No "Permission" for Sheep

On one of my last gate watches, while talking to some unusually friendly soldiers by the open gate, a shepherd approached with a flock of sheep. There had been a problem with sheep in Jayyous over the winter, as there was insufficient food for them. Many of the sheep were underfed and some farmers had spent money they can ill afford on fodder. The shepherd's ID and permit were in order, but he could not take the sheep into the Jayyous land, as they did not have veterinary certificates to comply with Israeli animal health regulations. "This land is now Israeli", the soldier said.

These four examples illustrate the conditions farmers in Jayyous experience on a daily basis. This disruption to their lives takes a toll in terms of wasted energy, lost working time, diminished income, low morale and most of all in terms of personal freedom. They will not easily be detached from their land, their trees and their "stones." This is their heritage. These case studies relate the ethnographic nature of my work in Jayyous, based on participant observation, supported by field notes, photography, the stories of individuals and the keeping of a reflective journal. The validity of information is based on its grounding in experience and in its triangulation of various sources.

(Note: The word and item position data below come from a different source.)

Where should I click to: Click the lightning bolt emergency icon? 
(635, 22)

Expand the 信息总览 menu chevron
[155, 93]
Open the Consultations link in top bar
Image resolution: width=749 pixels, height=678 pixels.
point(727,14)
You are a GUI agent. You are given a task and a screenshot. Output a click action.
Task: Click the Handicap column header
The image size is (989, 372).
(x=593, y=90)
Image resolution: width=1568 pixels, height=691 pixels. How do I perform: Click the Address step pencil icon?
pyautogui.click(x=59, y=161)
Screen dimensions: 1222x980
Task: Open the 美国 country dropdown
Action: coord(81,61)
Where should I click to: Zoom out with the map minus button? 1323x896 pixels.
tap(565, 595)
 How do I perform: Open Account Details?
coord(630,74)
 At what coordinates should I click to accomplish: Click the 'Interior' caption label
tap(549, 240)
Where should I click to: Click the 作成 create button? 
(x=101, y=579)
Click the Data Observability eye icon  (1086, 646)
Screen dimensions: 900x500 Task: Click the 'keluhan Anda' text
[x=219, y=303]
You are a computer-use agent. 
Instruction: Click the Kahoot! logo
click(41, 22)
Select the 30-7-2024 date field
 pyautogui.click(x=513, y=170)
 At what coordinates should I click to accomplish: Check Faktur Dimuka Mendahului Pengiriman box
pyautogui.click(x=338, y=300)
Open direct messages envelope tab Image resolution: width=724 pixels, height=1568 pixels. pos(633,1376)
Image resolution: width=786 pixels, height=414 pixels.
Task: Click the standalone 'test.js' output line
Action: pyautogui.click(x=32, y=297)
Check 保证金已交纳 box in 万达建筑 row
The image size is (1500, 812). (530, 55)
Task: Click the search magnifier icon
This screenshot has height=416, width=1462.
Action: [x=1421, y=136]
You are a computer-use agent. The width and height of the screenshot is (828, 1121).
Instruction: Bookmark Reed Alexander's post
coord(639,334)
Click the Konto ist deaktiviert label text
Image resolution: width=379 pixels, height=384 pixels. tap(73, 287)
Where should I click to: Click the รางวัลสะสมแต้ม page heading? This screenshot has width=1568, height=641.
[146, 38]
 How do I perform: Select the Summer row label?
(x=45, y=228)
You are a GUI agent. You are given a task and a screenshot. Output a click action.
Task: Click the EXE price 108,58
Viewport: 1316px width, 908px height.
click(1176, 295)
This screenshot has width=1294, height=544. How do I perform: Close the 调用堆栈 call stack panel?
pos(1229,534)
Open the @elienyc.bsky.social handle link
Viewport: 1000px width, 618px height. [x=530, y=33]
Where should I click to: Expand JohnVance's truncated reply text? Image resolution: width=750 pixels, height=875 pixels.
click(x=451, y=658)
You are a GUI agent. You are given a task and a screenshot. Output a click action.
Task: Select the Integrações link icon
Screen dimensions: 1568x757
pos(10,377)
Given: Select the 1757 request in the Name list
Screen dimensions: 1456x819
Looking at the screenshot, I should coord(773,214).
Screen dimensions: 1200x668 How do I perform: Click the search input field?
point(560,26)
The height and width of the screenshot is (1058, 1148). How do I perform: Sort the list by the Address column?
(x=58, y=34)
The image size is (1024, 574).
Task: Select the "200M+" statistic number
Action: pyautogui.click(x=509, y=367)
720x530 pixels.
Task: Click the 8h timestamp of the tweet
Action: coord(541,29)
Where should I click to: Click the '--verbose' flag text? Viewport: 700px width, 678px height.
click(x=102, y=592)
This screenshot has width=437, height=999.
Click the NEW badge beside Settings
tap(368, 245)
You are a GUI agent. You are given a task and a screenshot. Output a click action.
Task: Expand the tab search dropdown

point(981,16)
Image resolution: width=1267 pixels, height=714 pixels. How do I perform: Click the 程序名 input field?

The Ecumenical Accompaniment Program in Palestine and Israel (EAPPI) was launched in August 2002. Ecumenical accompaniers monitor and report violations of human rights and international humanitarian law, support acts of non-violent resistance alongside local Christian and Muslim Palestinians and Israeli peace activists, offer protection through non-violent presence, engage in public policy advocacy and stand in solidarity with the churches and all those struggling against the occupation. The program is coordinated by the World Council of Churches (WCC).